+++ PAGE EXTRACT +++

Navigating Teen Behavior: The Importance of Boundaries
By Emily Thompson
Updated: April 7, 2021
Originally Published: April 6, 2021
My youngest son, who is in 8th grade, recently returned to school two days a week, and it has been a positive transition for him. He seems to be emerging from his 14-year-old slump, which is a relief. Last Monday, he asked to stay after school to help his science teacher prepare for the English teacher’s birthday celebration. Instantly, I had reservations; after all, I discovered some marijuana joints in his room last year, which he claimed were given to him by a friend—the same friend he was caught messing around with in the cafeteria.
While I don’t blame his friend for these incidents, I know my son is responsible for his choices and understands the difference between right and wrong. He often exercises this understanding by saying “no” to me, so I was cautious about his request. I told him he could stay after confirming with his teacher, who assured me he would indeed be there with a couple of other kids for an hour post-school.
Upon hearing I would check in on him, my son acknowledged that he wouldn’t lie to me. I’m sharing this not to paint him as an angel but to highlight how I’ve often faltered in setting proper boundaries with my teenagers. My youngest has been the most resistant to this concept, but even he understands now that he can’t always pull a fast one on me.
In my quest to be the “cool” parent, I’ve given my kids too many chances too quickly, and it backfired every single time. My eldest had a friend with whom he regularly got into trouble for smoking weed, yet I continued to overlook these behaviors. My daughter went through periods of being disrespectful, and I would reward her good behavior too soon, which only resulted in more disrespect.

+++

THINGS TO DO:
(a) Answer these questions from the essay on teen boundaries, giving each answer on its own line marked like its question.
(i) What grade is the writer's youngest son in?
(ii) How long did the teacher say the son would stay after school?
(iii) What did the writer's eldest son regularly get into trouble for with a friend?
(b) Proceed with the essay on teen boundaries, picking up right after its final sentence.

+++ EXTRACTED DATA +++

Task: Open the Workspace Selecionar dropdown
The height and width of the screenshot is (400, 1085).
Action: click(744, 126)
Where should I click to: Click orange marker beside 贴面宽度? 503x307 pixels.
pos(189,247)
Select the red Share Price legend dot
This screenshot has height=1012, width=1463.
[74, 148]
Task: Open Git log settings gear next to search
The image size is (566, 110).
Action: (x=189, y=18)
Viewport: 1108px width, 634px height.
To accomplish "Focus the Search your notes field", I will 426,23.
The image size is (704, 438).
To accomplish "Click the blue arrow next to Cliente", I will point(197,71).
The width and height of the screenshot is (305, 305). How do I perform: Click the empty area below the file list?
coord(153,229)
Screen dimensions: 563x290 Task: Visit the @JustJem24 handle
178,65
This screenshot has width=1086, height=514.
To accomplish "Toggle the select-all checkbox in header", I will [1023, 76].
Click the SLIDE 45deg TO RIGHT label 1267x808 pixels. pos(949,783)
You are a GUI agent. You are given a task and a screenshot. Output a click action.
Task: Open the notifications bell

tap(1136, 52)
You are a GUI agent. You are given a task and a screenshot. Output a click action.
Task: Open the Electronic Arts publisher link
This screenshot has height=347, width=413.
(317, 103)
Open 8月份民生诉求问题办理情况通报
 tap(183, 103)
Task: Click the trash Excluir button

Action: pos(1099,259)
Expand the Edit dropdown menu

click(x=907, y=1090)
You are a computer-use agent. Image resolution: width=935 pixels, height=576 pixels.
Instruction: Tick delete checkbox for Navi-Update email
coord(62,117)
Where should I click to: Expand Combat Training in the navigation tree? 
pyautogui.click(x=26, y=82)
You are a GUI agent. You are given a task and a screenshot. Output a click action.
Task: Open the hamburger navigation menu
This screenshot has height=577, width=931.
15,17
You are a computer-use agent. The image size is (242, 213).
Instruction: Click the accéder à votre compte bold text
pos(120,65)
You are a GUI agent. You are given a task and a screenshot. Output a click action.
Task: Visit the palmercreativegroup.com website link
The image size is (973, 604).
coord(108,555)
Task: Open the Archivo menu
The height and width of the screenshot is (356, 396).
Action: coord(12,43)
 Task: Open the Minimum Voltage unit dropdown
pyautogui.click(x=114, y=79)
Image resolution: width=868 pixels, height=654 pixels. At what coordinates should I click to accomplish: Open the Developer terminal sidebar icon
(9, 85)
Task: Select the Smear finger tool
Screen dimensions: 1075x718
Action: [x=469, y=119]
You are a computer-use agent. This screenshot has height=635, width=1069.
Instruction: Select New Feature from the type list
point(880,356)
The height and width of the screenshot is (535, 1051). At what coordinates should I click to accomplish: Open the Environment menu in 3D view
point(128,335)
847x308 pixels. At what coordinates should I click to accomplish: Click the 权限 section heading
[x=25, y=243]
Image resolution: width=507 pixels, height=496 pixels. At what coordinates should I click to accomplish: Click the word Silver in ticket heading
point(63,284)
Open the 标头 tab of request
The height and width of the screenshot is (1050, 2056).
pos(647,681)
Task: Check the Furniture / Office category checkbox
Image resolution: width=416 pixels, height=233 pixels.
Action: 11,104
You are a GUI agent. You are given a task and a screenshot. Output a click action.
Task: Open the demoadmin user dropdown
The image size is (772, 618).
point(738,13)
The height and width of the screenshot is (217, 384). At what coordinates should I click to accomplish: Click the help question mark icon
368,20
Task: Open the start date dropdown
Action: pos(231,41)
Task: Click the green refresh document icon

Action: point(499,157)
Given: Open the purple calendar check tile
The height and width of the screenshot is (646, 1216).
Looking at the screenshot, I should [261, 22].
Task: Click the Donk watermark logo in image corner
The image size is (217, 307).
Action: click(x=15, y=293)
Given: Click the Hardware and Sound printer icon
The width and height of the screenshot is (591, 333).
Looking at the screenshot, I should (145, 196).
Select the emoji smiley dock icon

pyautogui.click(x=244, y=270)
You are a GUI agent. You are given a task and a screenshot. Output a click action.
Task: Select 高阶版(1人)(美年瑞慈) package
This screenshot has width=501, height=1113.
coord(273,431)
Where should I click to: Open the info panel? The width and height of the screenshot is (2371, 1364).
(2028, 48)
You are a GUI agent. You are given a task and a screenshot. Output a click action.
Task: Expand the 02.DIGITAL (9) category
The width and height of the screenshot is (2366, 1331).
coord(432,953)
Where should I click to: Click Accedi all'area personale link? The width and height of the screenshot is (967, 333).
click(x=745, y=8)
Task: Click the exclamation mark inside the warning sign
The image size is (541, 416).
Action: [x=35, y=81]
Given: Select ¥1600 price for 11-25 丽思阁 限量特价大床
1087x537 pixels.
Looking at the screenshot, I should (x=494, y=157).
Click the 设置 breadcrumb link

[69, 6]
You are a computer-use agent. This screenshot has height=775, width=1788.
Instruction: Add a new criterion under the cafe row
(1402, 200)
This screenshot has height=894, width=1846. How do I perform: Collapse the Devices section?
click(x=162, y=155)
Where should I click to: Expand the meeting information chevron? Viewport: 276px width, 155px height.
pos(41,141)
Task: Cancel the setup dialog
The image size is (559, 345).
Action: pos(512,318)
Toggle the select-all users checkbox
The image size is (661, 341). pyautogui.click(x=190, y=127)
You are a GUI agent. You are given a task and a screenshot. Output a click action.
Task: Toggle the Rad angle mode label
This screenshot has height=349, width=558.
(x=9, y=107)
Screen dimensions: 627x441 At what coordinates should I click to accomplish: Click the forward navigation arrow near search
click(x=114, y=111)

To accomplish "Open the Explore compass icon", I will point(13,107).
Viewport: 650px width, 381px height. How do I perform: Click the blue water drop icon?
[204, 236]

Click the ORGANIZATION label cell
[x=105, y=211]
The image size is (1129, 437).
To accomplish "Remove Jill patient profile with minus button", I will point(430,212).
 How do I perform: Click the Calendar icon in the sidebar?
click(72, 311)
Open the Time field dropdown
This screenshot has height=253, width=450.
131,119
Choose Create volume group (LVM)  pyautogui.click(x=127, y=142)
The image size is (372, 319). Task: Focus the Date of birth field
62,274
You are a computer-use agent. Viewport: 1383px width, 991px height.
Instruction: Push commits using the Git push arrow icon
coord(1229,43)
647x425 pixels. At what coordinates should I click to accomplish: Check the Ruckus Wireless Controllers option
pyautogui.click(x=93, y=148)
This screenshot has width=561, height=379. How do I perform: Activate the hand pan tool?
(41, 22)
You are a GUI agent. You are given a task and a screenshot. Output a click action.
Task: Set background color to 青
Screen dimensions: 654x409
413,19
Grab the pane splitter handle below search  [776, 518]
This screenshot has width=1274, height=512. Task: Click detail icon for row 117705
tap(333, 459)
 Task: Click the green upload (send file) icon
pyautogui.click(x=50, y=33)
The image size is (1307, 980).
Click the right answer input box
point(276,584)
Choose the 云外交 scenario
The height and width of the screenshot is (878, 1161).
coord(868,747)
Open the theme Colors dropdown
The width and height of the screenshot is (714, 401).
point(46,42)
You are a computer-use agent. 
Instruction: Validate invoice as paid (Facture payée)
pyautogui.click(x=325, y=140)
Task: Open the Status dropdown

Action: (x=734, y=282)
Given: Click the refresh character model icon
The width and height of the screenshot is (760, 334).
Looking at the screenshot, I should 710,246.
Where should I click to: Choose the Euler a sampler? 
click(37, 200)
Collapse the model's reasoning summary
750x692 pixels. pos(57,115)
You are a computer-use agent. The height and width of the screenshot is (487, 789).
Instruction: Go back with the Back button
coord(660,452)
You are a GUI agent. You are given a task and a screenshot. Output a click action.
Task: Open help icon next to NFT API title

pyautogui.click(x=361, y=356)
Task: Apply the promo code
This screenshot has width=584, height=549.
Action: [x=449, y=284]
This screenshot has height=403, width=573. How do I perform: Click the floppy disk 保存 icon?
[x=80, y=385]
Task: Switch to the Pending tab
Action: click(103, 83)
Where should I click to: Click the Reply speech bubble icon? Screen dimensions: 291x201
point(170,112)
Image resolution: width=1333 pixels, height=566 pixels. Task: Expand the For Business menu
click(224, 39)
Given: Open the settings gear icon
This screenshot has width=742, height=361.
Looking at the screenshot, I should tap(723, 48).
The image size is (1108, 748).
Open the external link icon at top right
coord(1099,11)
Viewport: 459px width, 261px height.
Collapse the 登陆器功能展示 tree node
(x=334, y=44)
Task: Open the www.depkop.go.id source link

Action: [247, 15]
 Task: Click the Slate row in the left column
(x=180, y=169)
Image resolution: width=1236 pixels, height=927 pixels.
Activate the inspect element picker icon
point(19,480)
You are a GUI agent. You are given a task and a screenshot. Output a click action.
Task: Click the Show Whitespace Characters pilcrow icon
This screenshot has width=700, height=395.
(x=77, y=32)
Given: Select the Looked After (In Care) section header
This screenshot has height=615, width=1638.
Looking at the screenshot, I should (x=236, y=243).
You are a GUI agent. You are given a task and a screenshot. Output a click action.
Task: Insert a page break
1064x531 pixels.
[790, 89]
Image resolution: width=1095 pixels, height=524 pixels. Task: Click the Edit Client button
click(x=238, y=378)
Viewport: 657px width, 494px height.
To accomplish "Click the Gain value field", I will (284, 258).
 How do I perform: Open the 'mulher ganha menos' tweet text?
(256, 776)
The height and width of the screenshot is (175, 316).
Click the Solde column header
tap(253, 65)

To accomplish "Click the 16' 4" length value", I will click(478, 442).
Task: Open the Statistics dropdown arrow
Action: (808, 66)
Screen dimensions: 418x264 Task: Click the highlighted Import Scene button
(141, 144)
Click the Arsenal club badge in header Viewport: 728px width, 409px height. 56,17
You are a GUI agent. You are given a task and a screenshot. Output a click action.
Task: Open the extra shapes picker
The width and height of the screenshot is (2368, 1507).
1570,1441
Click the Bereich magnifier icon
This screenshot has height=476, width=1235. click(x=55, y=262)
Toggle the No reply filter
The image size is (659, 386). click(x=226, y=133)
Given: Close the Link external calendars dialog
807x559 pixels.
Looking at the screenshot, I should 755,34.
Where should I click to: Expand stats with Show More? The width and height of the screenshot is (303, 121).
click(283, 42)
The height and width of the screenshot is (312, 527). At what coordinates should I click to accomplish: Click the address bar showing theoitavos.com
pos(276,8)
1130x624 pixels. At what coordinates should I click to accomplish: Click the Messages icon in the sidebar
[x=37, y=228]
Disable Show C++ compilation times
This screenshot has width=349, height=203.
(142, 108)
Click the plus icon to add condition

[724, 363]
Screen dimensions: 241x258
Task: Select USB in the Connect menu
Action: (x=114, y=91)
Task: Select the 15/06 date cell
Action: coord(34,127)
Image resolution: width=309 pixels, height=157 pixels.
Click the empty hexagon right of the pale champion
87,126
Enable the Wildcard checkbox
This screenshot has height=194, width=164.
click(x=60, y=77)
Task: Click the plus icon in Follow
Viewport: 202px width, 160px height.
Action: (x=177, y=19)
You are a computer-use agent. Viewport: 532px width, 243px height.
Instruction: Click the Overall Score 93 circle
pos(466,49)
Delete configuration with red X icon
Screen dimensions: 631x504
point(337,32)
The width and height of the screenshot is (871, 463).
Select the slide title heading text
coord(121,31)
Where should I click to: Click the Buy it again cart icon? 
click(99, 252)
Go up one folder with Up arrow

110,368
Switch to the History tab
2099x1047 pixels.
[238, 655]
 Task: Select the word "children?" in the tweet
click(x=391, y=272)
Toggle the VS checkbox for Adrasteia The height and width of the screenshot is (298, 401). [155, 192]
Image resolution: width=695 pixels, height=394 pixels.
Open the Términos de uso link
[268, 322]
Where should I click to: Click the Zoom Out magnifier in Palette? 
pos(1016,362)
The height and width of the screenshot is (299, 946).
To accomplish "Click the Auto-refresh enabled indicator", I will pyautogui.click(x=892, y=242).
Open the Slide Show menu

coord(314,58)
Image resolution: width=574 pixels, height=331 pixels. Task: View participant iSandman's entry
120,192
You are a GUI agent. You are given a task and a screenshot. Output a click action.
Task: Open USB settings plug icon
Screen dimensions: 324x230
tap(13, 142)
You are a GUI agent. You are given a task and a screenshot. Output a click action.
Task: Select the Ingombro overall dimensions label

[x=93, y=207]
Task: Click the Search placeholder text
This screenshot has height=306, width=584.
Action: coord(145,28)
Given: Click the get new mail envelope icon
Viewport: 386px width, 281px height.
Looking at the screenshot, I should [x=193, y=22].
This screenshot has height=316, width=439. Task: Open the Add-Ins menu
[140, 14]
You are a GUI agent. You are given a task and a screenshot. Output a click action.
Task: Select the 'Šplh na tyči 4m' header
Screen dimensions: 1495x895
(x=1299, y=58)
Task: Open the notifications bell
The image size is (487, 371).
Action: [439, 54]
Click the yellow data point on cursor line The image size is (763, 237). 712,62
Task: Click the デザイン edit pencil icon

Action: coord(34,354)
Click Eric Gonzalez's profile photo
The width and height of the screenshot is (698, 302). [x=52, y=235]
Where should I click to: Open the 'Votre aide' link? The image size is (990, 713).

+++

RESULTS OF THE TASKS:
(a)
(i) 8th grade
(ii) An hour
(iii) Smoking weed

(b)
Failing to establish clear boundaries leads to chaos, especially with teenagers. They will test limits, and if they sense leniency, they will take advantage of it. As parents, we are responsible for teaching our children how to treat us and others. I recognize that their moods can fluctuate due to various factors, but I also need to uphold respect for myself and our relationship by setting clear expectations and consequences.
When my teens act out, I inquire about their feelings while making it clear that I am not a punching bag. Establishing consequences, like taking away their phone or limiting social activities for breaking curfews, is critical. Checking in on them doesn’t make me controlling; it reinforces the idea that trust must be earned.
I learned this lesson the hard way from my own upbringing—my mother often ignored my misbehavior, leading to a lack of respect and accountability among my siblings and me. Boundaries also protect my time. For instance, I expect my children to be ready when I pick them up without making me wait unnecessarily.
It’s essential to strike a balance. Everyone has off days, and I don’t want my home to feel like a boot camp. However, I’ve realized that without firm boundaries, parenting teenagers becomes far more challenging. The goal is to teach them how to interact with others respectfully. Though it may not be fun now, establishing these limits will serve them well in the future. I would rather face their displeasure now than deal with the consequences of their actions later.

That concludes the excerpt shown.